MonkeySpank wrote:Exalted Wombat wrote:Be very careful with "it will never be possible..." statements.
"Any sufficiently advanced technology is indistinguishable from magic." 
Correct. CEDAR Audio already produces audio restoration processors that do an astonishing job of de-noising and de-popping old recordings. And if Melodyne can make a plugin that can separate individual notes from a chord, and Photoshop can offer a plugin to de-blur a photo, then everything 
will possible some day. 
 
There are such  things as physical limits. The best audio restoration processors do a great job within the limits of what is possible.
  Any fool can use Photoshop to deliberately blur an already sharp photo. But you cannot "deblur" a photo because you cannot "uncover" photographic detail that was never captured in the first place.

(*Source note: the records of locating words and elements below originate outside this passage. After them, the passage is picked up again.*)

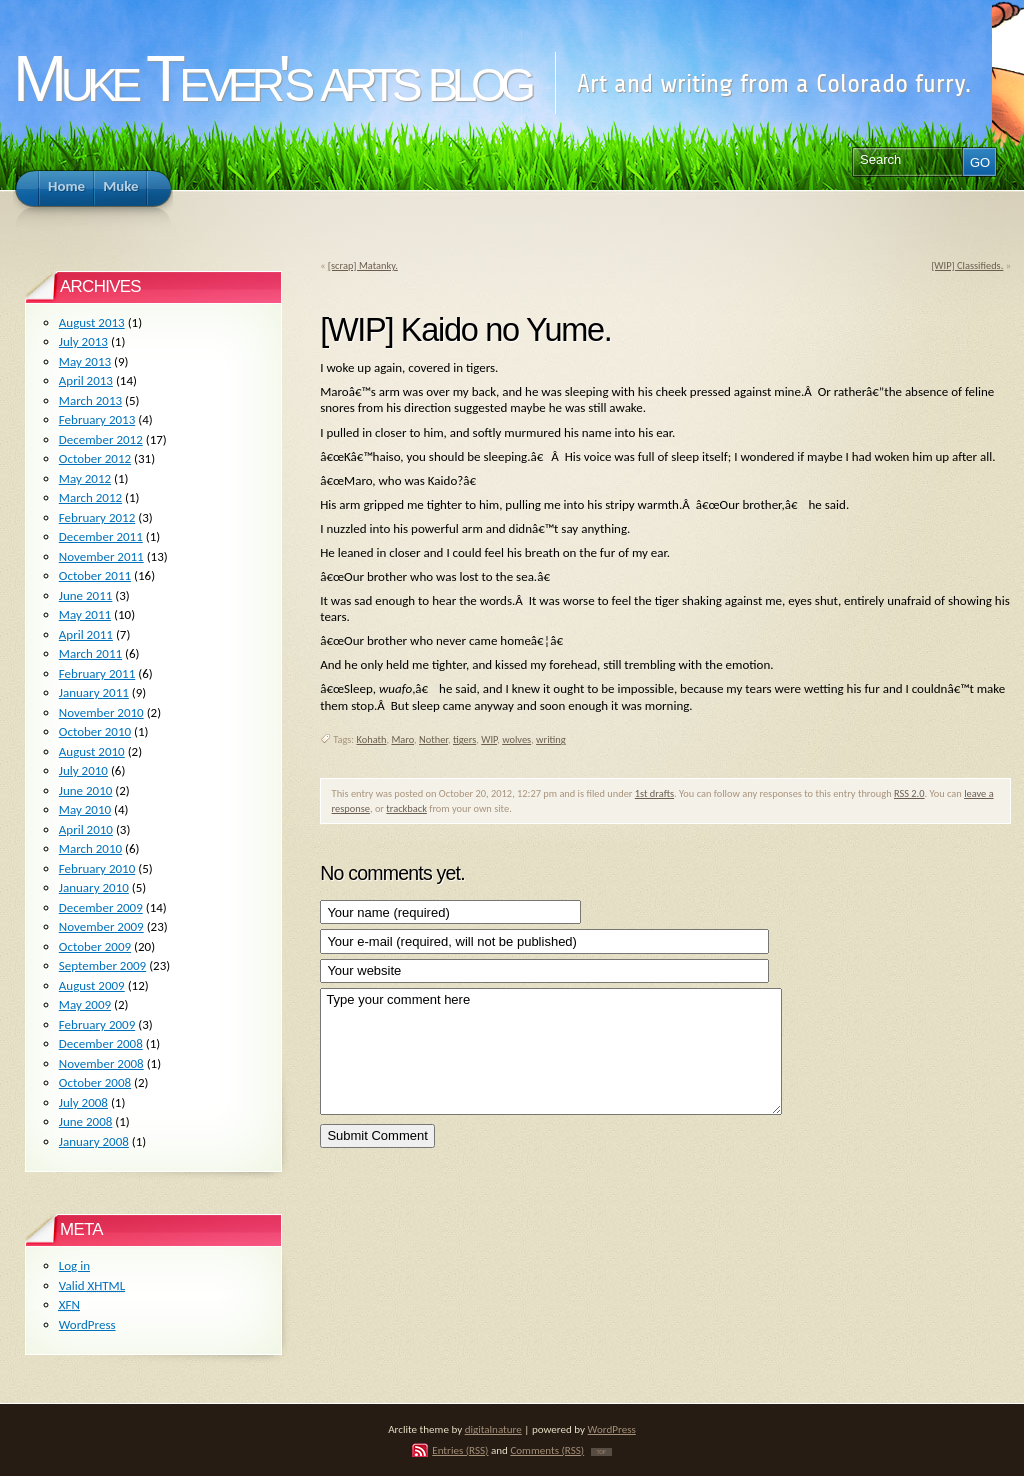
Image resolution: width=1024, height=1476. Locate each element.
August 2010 (92, 751)
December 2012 (101, 439)
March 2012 (90, 497)
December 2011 (101, 536)
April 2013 (86, 380)
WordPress (87, 1324)
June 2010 (86, 790)
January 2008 (94, 1141)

Example: the 1969 Apollo moonwalk videos. For the 40th anniversary in 2009 NASA wanted to present  much clearer vision for the public than the low quality stuff we had always been used to seeing. The only way to greatly improve the vision quality was to find the 1" "slow scan" data tapes  which had much more picture information on them than the low quality kinescope stuff re-recorded off TV monitors at the time. Well they  couldnt find the data tapes. Maybe one day they will find them. Then and only then will we see significantly better moonwalk video images.
Now, an example where it did work. Why does the "restoration" of the 1939 (I think) " Wizard of Oz" look so (relatively) good compared to earlier jobs? Because the original 3 strip black-and-white Technicolor negatives survived. Where software came in was in accurately aligning the three separate images to one another - registration - restoring them to one sharp and clear colour image. That had not been possible previously. But someone had had the foresight to see that one day it might be possible to accurately align them and so they had carefully preserved the separate negatives all those years.

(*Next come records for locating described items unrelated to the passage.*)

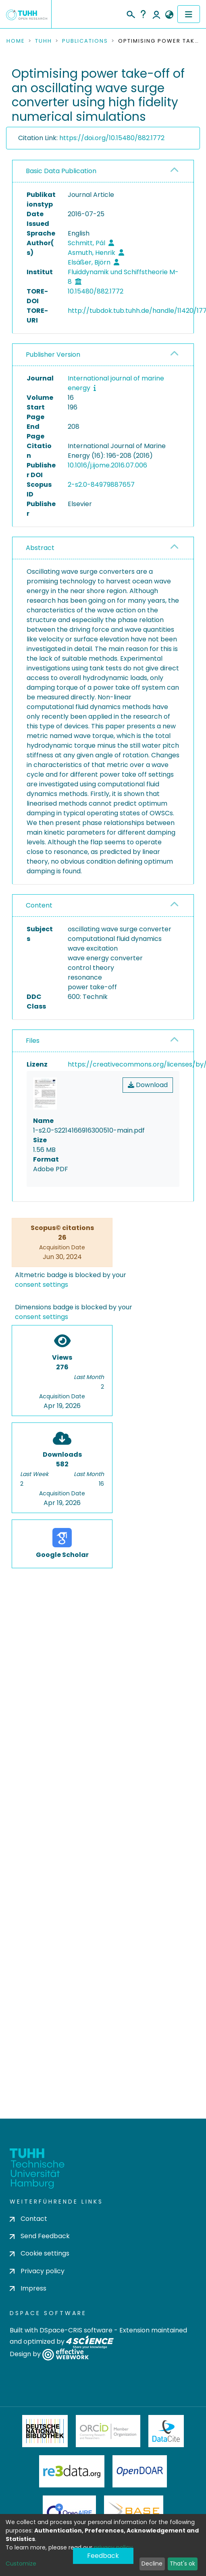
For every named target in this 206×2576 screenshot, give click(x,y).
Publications (85, 41)
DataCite (166, 2431)
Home (15, 41)
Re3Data (71, 2471)
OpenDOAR (140, 2471)
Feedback (103, 2555)
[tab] (103, 171)
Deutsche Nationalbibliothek (45, 2431)
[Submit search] (130, 13)
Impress (28, 2288)
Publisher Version (53, 354)
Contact (28, 2218)
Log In (156, 14)
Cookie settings (39, 2253)
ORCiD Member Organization (108, 2431)
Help (143, 14)
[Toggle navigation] (188, 14)
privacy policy (113, 2547)
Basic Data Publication (61, 171)
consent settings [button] (41, 1284)
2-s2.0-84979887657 (101, 484)
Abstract (40, 547)
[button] (169, 15)
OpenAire (69, 2512)
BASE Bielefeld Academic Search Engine (133, 2512)
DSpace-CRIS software (76, 2330)
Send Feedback (40, 2236)
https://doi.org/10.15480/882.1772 (111, 138)
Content (39, 905)
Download (148, 1085)
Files (33, 1040)
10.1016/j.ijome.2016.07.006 (107, 465)
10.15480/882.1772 (95, 291)
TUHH (43, 41)
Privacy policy (37, 2271)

The difference was that the basic information had been preserved. Without that you can do nothing. But with it, yes great things are at least possible.
Another; Why do some old US TV shows look so good on DVD re releases today? Why do they look actually better than what we remember them looking like back in the 60's when some of us first saw them?
A combination of factors. The shows were originally shot on 35mm film stock which has been kept and preserved. Even the original camera negatives were kept, rather than just copies. The original magnetic audio tapes had also been kept. 35mm film at the time had much greater resolution than broadcast TV at the time. Much better electronic film scanning hardware is available today than back then. Much better consumer release formats, like DVD and Blu ray are available today. Higher resolution TV monitors are available today. 
All of those things combined mean potentially great picture and sound today for the consumer. Not some piece of "magic" software on its own. The software always has to have something to work with. The quality has to be there in the first place.
Sadly, there is a view today that we can "restore" elements of an audio or visual recording that were never there in the first place. A sort of "garbage in, perfection out" mentality.
Then there's the equally false assertion that by strengthening the already strongest link in the audio or visual chain, you are somehow strengthening the weakest link in that chain. But the chain is only as strong as its weakest link, whatever that may be.